It had taken me a while to find this spot here on the front deck. I'd wandered aimlessly through the house, stood outside, gone back inside. What to do. Husband sleeping, kids playing with friends, I'm just here with nothing demanding my attention. A wave of loneliness swept over me. It's times like this when I feel the ache of the distance from Lynton to Longmont. Lynton, sharing 5 of the 6 letters in its name with Longmont. So much overlap in a name and no overlap geographically speaking. Thousands of miles separate the inhabitants of these two communities. Thousands of miles splitting my family. Torn down the middle. I fill my days with the busy, because, honestly, to stop makes me feel and emptiness can be hard to look at.
So I sat down in the broken, plastic, made in China, adirondack chair and breathed in the cool fall air. The papery leaves danced in the breeze and my hot tea steamed in the mug. Orange skin of rounded pumpkins sat, flat bottomed, on the deck. My heart gradually started to fill. I looked at the leaves, already discarded from tree, lying naked on the deck. Veins poking through thin leaf-skin. They are beautiful, glory flowing from them right to the end of their short life span. The air makes itself known against my skin, telling me the boundaries of my body. Its temperature cool.

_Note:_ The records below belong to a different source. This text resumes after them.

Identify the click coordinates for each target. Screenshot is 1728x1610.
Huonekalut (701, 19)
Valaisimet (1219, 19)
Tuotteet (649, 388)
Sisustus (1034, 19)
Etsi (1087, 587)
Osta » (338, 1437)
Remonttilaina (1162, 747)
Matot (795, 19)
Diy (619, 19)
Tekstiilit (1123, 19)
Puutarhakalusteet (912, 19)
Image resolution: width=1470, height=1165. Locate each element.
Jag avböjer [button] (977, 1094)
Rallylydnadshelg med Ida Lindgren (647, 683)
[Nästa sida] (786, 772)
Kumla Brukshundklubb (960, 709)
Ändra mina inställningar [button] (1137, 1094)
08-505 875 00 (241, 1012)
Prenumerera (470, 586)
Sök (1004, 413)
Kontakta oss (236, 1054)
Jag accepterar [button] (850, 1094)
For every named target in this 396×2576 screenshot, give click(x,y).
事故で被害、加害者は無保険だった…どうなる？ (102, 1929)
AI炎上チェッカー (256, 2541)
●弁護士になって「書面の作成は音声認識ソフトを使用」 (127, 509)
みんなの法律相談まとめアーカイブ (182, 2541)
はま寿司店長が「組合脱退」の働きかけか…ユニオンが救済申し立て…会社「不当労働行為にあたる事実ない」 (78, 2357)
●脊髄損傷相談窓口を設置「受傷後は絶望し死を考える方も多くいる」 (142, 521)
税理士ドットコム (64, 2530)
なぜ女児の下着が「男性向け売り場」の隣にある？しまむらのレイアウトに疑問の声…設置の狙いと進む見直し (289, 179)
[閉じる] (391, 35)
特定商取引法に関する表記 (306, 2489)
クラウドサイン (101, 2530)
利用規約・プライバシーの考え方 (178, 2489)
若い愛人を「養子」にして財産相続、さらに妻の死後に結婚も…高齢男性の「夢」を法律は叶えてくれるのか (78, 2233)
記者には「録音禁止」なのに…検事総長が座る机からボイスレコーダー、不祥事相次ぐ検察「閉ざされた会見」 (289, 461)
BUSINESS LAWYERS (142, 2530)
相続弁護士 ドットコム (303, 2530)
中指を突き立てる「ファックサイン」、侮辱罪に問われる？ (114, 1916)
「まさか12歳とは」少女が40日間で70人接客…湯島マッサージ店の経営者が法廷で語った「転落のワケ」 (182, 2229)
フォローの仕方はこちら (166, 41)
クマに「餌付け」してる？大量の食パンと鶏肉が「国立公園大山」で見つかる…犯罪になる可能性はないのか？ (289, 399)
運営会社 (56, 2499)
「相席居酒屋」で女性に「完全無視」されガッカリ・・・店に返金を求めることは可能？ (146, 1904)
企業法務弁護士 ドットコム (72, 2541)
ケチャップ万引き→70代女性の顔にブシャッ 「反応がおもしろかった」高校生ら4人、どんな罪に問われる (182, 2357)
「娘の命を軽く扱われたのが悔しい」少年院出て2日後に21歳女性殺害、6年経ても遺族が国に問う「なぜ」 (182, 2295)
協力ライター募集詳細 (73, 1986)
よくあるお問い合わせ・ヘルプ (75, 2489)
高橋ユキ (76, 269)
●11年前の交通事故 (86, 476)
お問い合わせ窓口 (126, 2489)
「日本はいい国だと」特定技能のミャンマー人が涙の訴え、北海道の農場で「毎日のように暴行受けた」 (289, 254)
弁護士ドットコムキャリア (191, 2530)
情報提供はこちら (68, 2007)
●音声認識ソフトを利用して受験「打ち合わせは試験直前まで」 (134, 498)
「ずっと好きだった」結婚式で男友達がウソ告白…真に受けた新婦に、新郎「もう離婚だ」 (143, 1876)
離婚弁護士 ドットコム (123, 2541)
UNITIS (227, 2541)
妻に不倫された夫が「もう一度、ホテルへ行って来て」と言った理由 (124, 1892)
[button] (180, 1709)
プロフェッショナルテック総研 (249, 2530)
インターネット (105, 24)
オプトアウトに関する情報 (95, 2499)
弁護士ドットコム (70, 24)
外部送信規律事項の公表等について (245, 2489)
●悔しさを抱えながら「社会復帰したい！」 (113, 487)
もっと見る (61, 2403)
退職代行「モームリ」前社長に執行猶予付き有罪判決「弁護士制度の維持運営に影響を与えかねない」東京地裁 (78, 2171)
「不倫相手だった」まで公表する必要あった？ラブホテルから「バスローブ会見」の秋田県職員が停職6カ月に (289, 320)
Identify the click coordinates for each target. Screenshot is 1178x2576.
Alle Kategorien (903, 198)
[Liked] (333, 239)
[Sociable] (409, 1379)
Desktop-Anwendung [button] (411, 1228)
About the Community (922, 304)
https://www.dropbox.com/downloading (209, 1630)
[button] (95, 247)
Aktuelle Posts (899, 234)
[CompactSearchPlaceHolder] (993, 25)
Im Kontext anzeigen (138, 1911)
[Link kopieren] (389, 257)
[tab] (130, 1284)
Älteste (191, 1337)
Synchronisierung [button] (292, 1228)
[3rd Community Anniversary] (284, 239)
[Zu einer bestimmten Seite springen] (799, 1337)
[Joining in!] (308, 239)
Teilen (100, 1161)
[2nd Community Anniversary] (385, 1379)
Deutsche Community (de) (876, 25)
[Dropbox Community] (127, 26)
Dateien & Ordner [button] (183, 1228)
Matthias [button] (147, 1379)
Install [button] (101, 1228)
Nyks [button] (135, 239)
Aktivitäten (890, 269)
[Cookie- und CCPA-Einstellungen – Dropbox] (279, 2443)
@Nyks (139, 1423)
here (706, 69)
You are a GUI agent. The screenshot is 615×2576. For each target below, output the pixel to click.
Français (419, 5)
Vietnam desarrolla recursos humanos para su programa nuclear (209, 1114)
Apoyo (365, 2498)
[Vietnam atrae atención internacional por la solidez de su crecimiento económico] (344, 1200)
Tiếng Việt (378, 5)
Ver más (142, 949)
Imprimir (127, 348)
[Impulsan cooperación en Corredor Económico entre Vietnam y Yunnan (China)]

Blue sky holds up wisps of cloud high.
There is communion in this place. It's not the communion of a flesh a blood person that I can hold with my hands, hear with my ears, see with my eyes. It's more ethereal than that, but perhaps more real. I feel the air embracing me and I know it's Him. I see the shimmering leaves and I know that He moves them. I feel Him in my veins. I hear Him saying Shalom - peace. It's written all over the walls of my landscape.
I am not alone, not ever. All that I long for is right here with me, in me. All I need is eyes to see and ears to hear. Thankfulness really is the key to seeing clearly. I learnt that from Ann. It is true. Beauty, goodness, is all around us. Give me eyes to see.